Taking a deep breath, she reset the lock by spinning clockwise, then started going counterclockwise. She heard the first notch at five. Then she reset and spun again and again until she had five numbers: 2–4–5–63–7. She was certain of them. She was as sure as sure could be.

But what there was no way to know was the order. And five numbers meant five tumblers, five interior wheels, and one-hundred-twenty possible combinations.

All she could do then was grind through them, while sweat beaded up at her forehead and in the hollow of her throat. She was conscious of the party going on, of time slipping away, of the possibility that someone might find her.

Charlie could hear the moment the fence fell and released the locking mechanism. She let out a long, unsteady breath and turned the lever.

It only moved halfway.

Then the digital keypad lit, green and bright and blinking.

Charlie stared at it in disbelief. This safe wasn’t digital or dial; it was both. Her heart rate kicked up and her mouth tasted sour with panic. She had no way to know if there was a timer on entering the code, and she’d be limited in the number of tries. Safes like this offered three, usually, before locking up and setting off an alarm.

Fishing a UV penlight out of the bottom of her backpack, Charlie turned off the lights of her glasses, pushing them up onto her head. Then she shone the penlight onto the keypad.

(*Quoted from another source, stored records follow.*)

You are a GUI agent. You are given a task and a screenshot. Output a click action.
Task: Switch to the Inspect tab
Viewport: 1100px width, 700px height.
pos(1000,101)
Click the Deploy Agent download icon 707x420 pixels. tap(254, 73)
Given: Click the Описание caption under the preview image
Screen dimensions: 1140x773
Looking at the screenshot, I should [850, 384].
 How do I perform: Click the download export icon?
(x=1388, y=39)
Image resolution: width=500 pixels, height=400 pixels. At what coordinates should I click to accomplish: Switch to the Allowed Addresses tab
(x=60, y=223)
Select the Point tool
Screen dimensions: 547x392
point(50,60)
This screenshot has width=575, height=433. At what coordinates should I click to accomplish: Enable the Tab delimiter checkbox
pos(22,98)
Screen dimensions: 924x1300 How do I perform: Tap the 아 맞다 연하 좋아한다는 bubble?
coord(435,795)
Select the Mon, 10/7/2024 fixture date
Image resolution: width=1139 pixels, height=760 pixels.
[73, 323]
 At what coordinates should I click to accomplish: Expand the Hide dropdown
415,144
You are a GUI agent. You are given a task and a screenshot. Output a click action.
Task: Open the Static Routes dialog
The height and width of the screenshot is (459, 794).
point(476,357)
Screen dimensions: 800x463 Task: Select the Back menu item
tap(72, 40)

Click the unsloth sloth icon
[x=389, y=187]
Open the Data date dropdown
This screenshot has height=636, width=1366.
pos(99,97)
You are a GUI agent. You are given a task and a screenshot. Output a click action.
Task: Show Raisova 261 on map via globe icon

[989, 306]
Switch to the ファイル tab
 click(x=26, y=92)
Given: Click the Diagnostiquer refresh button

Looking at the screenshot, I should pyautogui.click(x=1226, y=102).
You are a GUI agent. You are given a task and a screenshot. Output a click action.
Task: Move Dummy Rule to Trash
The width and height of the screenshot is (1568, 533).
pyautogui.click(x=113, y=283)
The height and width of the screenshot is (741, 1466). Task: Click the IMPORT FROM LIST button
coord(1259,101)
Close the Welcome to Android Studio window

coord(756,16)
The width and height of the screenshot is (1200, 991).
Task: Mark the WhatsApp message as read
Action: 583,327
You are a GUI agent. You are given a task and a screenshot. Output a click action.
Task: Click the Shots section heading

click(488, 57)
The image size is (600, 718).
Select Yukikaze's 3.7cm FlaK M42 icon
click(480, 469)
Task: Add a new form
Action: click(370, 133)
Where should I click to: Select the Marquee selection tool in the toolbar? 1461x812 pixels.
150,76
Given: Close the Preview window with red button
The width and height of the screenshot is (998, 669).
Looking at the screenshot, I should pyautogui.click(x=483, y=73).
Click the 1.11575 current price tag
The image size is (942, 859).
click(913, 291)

Very few people wiped down their keys after use. The light revealed the grease of fingertips, limiting the number of options for the combination.

2–3–4–5–6–7.

The same numbers as the other side. Relieved, she moved to type in the order that had worked on the dial. She stopped herself a moment later, finger hovering over the keypad. There were more markings on the two and the six than on the other numbers, suggesting they repeated. If that was true, then this was a seven-digit code, at minimum.

If cracking a mechanical safe was about understanding the machine, cracking a digital safe was about understanding the person who set it. Would they choose a random number and then hide the combination somewhere they could find it? Or would they pick something less random and therefore more memorable?

Lionel Salt was the kind of person who needed to be better than everyone else. With his carved stairs, his awful paintings, and his willingness to murder for his own amusement.